For instance, up to 800 million workers could lose their jobs by 2030 as a result of automation, according to Mckinsey Global Institute.

The ongoing 5th PASET Forum will last from 20 May to 22 May in Kigali

The World Economic Forum also reports that 65 per cent of Primary School children today will have jobs in the future that do not exist yet.

By 2050, more than half of the world’s young people under the age of 24 will be living and going to school in sub-Saharan Africa, according to the 2017 UN population report.

It is also the only place in the world where the number of people under the age of 24 is increasing.

Prime Minister Edouard Ngirente consults with Eugene Mutimura , the Minister of Education during the fifth PASET Forum in Kigali yesterday (Sam Ngendahimana)

With a rapid growing youth population and 11million new graduates entering the African job market annually, experts urge that it is imperative that Africa keeps up with the transformative changes and adapts it is education ecosystem to ensure its ability relevant training.

While launching the forum, the Prime Minister Edouard Ngirente said thefocus should be on the implications of the Fourth Industrial Revolution (4IR) and Digital Economy on Higher Education and Skills Development in Africa.

He pointed out that a highly educated labour force was the significant catalyst for transforming Africa’s economies calling for a continuous investment in education and skills development, a required for the labour force and a way to create more jobs in manufacturing and service sectors while increasing these sectors productivity levels.

“This revolution will offer Africa opportunities that will accelerate economic transformation into higher rates of productivity and growth,” he said.

He noted that the Fourth Industrial Revolution would focus on building high-level ownership of African countries in initiatives and actions that are necessary to prepare Africa’s youth for a digital future.

“It is through digital literacy and advanced skills acquired in Higher Education and TVET that Africa will be able to benefit from the Fourth Industrial Revolution. The ultimate goal is to build all required skills to produce relevant technologies for Africa’s innovators, entrepreneurs and future leaders,” the premier said.

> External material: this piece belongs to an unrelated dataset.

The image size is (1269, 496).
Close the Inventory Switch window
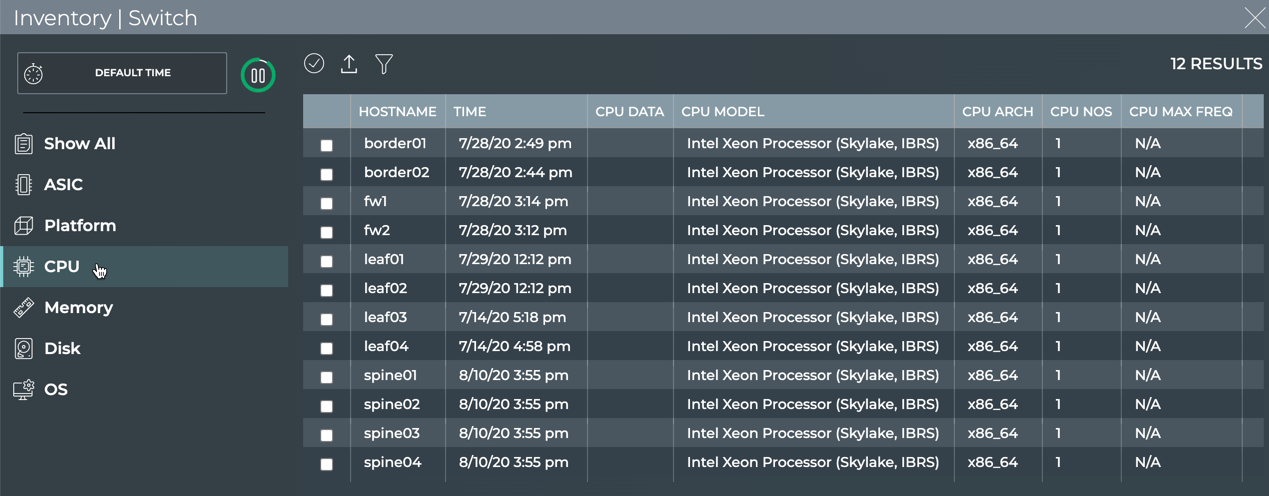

He added that the continent is still faced with the issue of numeracy, stressing that the ambition should be to consider mathematics as an important tool that would help students develop their analytical thinking.

“It is high time that all African countries, as they have done in promoting literacy, set up strategies that will guarantee teaching of mathematics at all levels of education,” he noted, adding that languages should not be put aside as they are also the medium through which mathematics and other sciences are taught.

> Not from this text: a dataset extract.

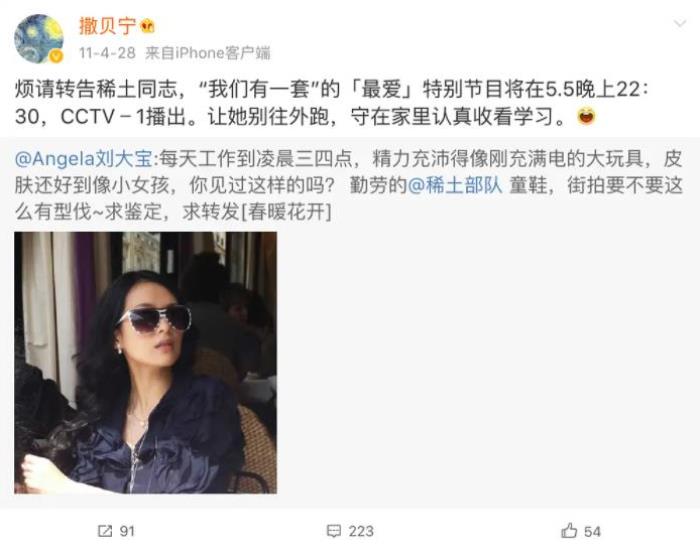Open the @Angela刘大宝 mention link
This screenshot has width=700, height=552.
click(83, 159)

According to Prof. George Magoha, the chair of PASET governing council, African continent has to promote digital jobs.

“If we want to be serious in what we are saying, we have to empower our youth to be able to drive the Fourth Industrial Revolution, we must empower our youth to do what they aspire to,” he said.

He said that there is also need for universities that carry out research that respond to African problems.

Jaime Saavedra, senior director for World Bank Global Practice, stressed the need for quality and transformational education system to provide African youth with more opportunities.

“New jobs will demand a combination of three different kinds of skills, namely fundamental skills, social motion skills, and digital skills,” he said.

PASET supports Regional Scholarship and Innovation Fund (RSIF). The fund will play a key role in training a critical mass of highly skilled scientists, professionals and innovators.

It will be done through capacity building for research, innovation support and scholarships for at least 10,000 PhD training, doubling the number of PhDs in Sub-Saharan Africa in the next decade.